For the better part of a decade, if you went to a show at DC’s Black Cat any night of the week, there would be a large homeless gentleman with a booming voice at the door, and as you approached, he’d say, “Black Cat! Black Cat! Spare some change for the homeless.” Depending on what show you were planning on seeing, he’d throw in a reference for good measure: “Modest Mouse, baby! Spare some change for the homeless.”
I must have seen dozens of bands play at the Black Cat during that era – particularly DC bands like The Make Up, Trans Am, Tuscadero, Circus Lupus, and Dismemberment Plan – as well as a who’s who of indie bands from around the country who made their annual pilgrimage to the legendary venue. The Black Cat has since moved down the street to a larger space, and the homeless dude who announced the shows doesn’t seem to be there anymore, but it’s still one of the best best best places in all of Washington, D.C., and long may it last.

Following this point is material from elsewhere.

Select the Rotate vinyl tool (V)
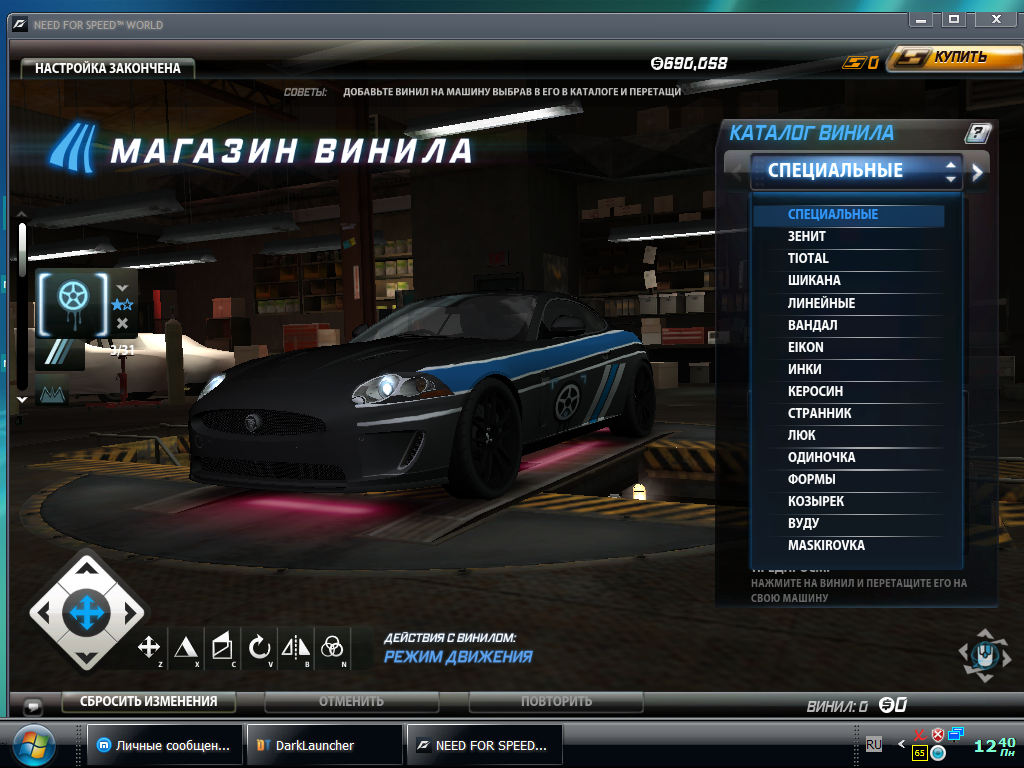Screen dimensions: 1024x768 tap(259, 647)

Here are 20 more songs from the list:
1993 was a pretty good year for alternative rock. I know, because I watched the whole thing on MTV in my basement, with a remote poised to hit record when a promising video came along that I could document for posterity on my “Great Music” video tape. The tape came in particularly handy as a supplement whenever MTV saw fit to punish one with, say, Bill Bellamy’s MTV Jamz or those awful people in that awful beach house or, God forbid, the dreaded Grind.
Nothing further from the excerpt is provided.